WHAT YOU SHOULD DO:
Return each record shown below exactly, with none omitted.

+ + +

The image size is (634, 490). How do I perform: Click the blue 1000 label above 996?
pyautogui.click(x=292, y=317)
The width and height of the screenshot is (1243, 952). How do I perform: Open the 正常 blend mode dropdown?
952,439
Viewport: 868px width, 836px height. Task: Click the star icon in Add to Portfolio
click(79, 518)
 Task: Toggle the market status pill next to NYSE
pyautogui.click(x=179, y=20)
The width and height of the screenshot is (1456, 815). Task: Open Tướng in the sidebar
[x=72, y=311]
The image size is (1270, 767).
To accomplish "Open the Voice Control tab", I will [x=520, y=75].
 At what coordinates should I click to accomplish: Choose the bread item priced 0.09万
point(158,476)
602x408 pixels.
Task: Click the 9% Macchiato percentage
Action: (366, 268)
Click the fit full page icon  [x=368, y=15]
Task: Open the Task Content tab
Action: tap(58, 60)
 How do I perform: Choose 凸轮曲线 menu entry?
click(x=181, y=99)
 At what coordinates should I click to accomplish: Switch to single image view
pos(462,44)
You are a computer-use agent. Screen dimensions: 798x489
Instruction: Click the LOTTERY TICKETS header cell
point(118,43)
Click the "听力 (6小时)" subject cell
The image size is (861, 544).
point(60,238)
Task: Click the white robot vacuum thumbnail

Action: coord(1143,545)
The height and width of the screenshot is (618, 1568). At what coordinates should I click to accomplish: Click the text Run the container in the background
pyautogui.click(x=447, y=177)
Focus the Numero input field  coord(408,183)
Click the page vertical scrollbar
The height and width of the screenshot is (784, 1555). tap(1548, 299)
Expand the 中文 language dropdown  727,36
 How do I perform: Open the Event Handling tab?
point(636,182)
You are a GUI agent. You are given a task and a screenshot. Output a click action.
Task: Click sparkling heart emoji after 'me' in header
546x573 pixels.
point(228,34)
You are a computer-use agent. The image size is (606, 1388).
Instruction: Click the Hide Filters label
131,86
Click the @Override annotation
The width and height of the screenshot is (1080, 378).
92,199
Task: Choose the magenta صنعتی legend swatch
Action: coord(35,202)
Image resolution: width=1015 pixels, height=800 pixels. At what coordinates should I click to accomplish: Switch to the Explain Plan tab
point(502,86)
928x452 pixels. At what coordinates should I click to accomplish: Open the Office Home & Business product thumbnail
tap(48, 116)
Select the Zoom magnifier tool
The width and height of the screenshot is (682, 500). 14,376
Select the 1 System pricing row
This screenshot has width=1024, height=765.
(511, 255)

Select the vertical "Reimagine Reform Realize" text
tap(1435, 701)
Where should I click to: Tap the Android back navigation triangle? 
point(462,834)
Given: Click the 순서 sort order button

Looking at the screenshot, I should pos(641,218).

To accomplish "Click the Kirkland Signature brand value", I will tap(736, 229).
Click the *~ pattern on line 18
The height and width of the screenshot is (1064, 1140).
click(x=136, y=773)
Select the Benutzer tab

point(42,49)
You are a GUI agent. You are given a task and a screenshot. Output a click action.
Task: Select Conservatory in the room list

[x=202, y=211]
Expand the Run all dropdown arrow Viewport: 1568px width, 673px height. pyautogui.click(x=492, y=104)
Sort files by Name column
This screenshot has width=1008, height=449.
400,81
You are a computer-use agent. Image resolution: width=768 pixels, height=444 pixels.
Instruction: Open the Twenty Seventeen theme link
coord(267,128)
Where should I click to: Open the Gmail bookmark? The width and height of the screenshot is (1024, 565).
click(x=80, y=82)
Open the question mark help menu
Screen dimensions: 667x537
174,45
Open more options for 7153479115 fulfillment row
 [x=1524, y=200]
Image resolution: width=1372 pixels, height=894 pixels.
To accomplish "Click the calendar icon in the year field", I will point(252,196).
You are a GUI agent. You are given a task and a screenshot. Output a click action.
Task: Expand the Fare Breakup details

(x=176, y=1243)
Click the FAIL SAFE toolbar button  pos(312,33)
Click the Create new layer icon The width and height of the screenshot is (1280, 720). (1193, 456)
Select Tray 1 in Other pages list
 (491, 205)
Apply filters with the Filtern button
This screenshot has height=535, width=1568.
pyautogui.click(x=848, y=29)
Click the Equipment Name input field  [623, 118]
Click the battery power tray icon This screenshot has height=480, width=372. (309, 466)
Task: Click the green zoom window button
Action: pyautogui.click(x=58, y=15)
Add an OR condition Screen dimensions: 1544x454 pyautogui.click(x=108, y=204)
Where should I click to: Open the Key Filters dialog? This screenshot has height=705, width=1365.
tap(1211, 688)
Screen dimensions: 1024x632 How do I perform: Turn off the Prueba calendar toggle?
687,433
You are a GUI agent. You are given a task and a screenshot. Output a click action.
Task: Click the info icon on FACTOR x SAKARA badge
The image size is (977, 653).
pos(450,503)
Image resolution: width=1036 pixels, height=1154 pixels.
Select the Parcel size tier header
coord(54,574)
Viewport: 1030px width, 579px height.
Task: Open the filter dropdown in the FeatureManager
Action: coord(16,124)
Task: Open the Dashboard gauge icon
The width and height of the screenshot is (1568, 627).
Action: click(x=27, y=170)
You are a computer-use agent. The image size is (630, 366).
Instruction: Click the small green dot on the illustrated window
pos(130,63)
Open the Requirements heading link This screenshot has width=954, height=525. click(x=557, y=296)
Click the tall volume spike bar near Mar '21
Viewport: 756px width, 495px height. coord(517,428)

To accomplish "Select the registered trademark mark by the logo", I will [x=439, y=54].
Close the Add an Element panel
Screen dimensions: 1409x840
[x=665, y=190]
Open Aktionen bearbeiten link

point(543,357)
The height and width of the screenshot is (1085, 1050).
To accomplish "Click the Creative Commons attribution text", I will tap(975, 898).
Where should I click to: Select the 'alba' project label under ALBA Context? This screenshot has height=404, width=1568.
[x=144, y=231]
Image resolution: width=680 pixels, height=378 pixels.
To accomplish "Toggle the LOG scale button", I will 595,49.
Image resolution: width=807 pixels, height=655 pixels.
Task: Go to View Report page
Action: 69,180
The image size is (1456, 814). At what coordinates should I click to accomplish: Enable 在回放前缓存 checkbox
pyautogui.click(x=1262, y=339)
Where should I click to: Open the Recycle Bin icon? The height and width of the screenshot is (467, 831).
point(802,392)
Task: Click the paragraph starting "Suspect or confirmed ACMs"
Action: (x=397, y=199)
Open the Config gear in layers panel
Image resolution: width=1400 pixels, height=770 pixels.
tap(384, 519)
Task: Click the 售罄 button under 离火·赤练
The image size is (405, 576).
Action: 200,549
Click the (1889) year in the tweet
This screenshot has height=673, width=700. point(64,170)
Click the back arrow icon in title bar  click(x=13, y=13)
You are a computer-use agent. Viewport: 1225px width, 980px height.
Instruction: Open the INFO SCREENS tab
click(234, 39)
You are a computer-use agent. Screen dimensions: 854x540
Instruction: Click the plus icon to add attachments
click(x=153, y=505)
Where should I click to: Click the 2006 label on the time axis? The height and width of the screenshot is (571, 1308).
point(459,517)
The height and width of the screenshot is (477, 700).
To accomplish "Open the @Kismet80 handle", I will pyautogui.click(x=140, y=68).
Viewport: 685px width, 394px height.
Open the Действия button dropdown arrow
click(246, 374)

+ + +

RESULT:
The image size is (634, 490). How do I perform: Click the blue 1000 label above 996?
pyautogui.click(x=292, y=317)
The width and height of the screenshot is (1243, 952). How do I perform: Open the 正常 blend mode dropdown?
952,439
Viewport: 868px width, 836px height. Task: Click the star icon in Add to Portfolio
click(79, 518)
 Task: Toggle the market status pill next to NYSE
pyautogui.click(x=179, y=20)
The width and height of the screenshot is (1456, 815). Task: Open Tướng in the sidebar
[x=72, y=311]
The image size is (1270, 767).
To accomplish "Open the Voice Control tab", I will [x=520, y=75].
 At what coordinates should I click to accomplish: Choose the bread item priced 0.09万
point(158,476)
602x408 pixels.
Task: Click the 9% Macchiato percentage
Action: (366, 268)
Click the fit full page icon  [x=368, y=15]
Task: Open the Task Content tab
Action: tap(58, 60)
 How do I perform: Choose 凸轮曲线 menu entry?
click(x=181, y=99)
 At what coordinates should I click to accomplish: Switch to single image view
pos(462,44)
You are a computer-use agent. Screen dimensions: 798x489
Instruction: Click the LOTTERY TICKETS header cell
point(118,43)
Click the "听力 (6小时)" subject cell
The image size is (861, 544).
point(60,238)
Task: Click the white robot vacuum thumbnail

Action: coord(1143,545)
The height and width of the screenshot is (618, 1568). At what coordinates should I click to accomplish: Click the text Run the container in the background
pyautogui.click(x=447, y=177)
Focus the Numero input field  coord(408,183)
Click the page vertical scrollbar
The height and width of the screenshot is (784, 1555). tap(1548, 299)
Expand the 中文 language dropdown  727,36
 How do I perform: Open the Event Handling tab?
point(636,182)
You are a GUI agent. You are given a task and a screenshot. Output a click action.
Task: Click sparkling heart emoji after 'me' in header
546x573 pixels.
point(228,34)
You are a computer-use agent. The image size is (606, 1388).
Instruction: Click the Hide Filters label
131,86
Click the @Override annotation
The width and height of the screenshot is (1080, 378).
92,199
Task: Choose the magenta صنعتی legend swatch
Action: coord(35,202)
Image resolution: width=1015 pixels, height=800 pixels. At what coordinates should I click to accomplish: Switch to the Explain Plan tab
point(502,86)
928x452 pixels. At what coordinates should I click to accomplish: Open the Office Home & Business product thumbnail
tap(48, 116)
Select the Zoom magnifier tool
The width and height of the screenshot is (682, 500). 14,376
Select the 1 System pricing row
This screenshot has width=1024, height=765.
(511, 255)

Select the vertical "Reimagine Reform Realize" text
tap(1435, 701)
Where should I click to: Tap the Android back navigation triangle? 
point(462,834)
Given: Click the 순서 sort order button

Looking at the screenshot, I should pos(641,218).

To accomplish "Click the Kirkland Signature brand value", I will tap(736, 229).
Click the *~ pattern on line 18
The height and width of the screenshot is (1064, 1140).
click(x=136, y=773)
Select the Benutzer tab

point(42,49)
You are a GUI agent. You are given a task and a screenshot. Output a click action.
Task: Select Conservatory in the room list

[x=202, y=211]
Expand the Run all dropdown arrow Viewport: 1568px width, 673px height. pyautogui.click(x=492, y=104)
Sort files by Name column
This screenshot has width=1008, height=449.
400,81
You are a computer-use agent. Image resolution: width=768 pixels, height=444 pixels.
Instruction: Open the Twenty Seventeen theme link
coord(267,128)
Where should I click to: Open the Gmail bookmark? The width and height of the screenshot is (1024, 565).
click(x=80, y=82)
Open the question mark help menu
Screen dimensions: 667x537
174,45
Open more options for 7153479115 fulfillment row
 [x=1524, y=200]
Image resolution: width=1372 pixels, height=894 pixels.
To accomplish "Click the calendar icon in the year field", I will point(252,196).
You are a GUI agent. You are given a task and a screenshot. Output a click action.
Task: Expand the Fare Breakup details

(x=176, y=1243)
Click the FAIL SAFE toolbar button  pos(312,33)
Click the Create new layer icon The width and height of the screenshot is (1280, 720). (1193, 456)
Select Tray 1 in Other pages list
 (491, 205)
Apply filters with the Filtern button
This screenshot has height=535, width=1568.
pyautogui.click(x=848, y=29)
Click the Equipment Name input field  [623, 118]
Click the battery power tray icon This screenshot has height=480, width=372. (309, 466)
Task: Click the green zoom window button
Action: pyautogui.click(x=58, y=15)
Add an OR condition Screen dimensions: 1544x454 pyautogui.click(x=108, y=204)
Where should I click to: Open the Key Filters dialog? This screenshot has height=705, width=1365.
tap(1211, 688)
Screen dimensions: 1024x632 How do I perform: Turn off the Prueba calendar toggle?
687,433
You are a GUI agent. You are given a task and a screenshot. Output a click action.
Task: Click the info icon on FACTOR x SAKARA badge
The image size is (977, 653).
pos(450,503)
Image resolution: width=1036 pixels, height=1154 pixels.
Select the Parcel size tier header
coord(54,574)
Viewport: 1030px width, 579px height.
Task: Open the filter dropdown in the FeatureManager
Action: coord(16,124)
Task: Open the Dashboard gauge icon
The width and height of the screenshot is (1568, 627).
Action: click(x=27, y=170)
You are a computer-use agent. The image size is (630, 366).
Instruction: Click the small green dot on the illustrated window
pos(130,63)
Open the Requirements heading link This screenshot has width=954, height=525. click(x=557, y=296)
Click the tall volume spike bar near Mar '21
Viewport: 756px width, 495px height. coord(517,428)

To accomplish "Select the registered trademark mark by the logo", I will [x=439, y=54].
Close the Add an Element panel
Screen dimensions: 1409x840
[x=665, y=190]
Open Aktionen bearbeiten link

point(543,357)
The height and width of the screenshot is (1085, 1050).
To accomplish "Click the Creative Commons attribution text", I will tap(975, 898).
Where should I click to: Select the 'alba' project label under ALBA Context? This screenshot has height=404, width=1568.
[x=144, y=231]
Image resolution: width=680 pixels, height=378 pixels.
To accomplish "Toggle the LOG scale button", I will 595,49.
Image resolution: width=807 pixels, height=655 pixels.
Task: Go to View Report page
Action: 69,180
The image size is (1456, 814). At what coordinates should I click to accomplish: Enable 在回放前缓存 checkbox
pyautogui.click(x=1262, y=339)
Where should I click to: Open the Recycle Bin icon? The height and width of the screenshot is (467, 831).
point(802,392)
Task: Click the paragraph starting "Suspect or confirmed ACMs"
Action: (x=397, y=199)
Open the Config gear in layers panel
Image resolution: width=1400 pixels, height=770 pixels.
tap(384, 519)
Task: Click the 售罄 button under 离火·赤练
The image size is (405, 576).
Action: 200,549
Click the (1889) year in the tweet
This screenshot has height=673, width=700. point(64,170)
Click the back arrow icon in title bar  click(x=13, y=13)
You are a computer-use agent. Viewport: 1225px width, 980px height.
Instruction: Open the INFO SCREENS tab
click(234, 39)
You are a computer-use agent. Screen dimensions: 854x540
Instruction: Click the plus icon to add attachments
click(x=153, y=505)
Where should I click to: Click the 2006 label on the time axis? The height and width of the screenshot is (571, 1308).
point(459,517)
The height and width of the screenshot is (477, 700).
To accomplish "Open the @Kismet80 handle", I will pyautogui.click(x=140, y=68).
Viewport: 685px width, 394px height.
Open the Действия button dropdown arrow
click(246, 374)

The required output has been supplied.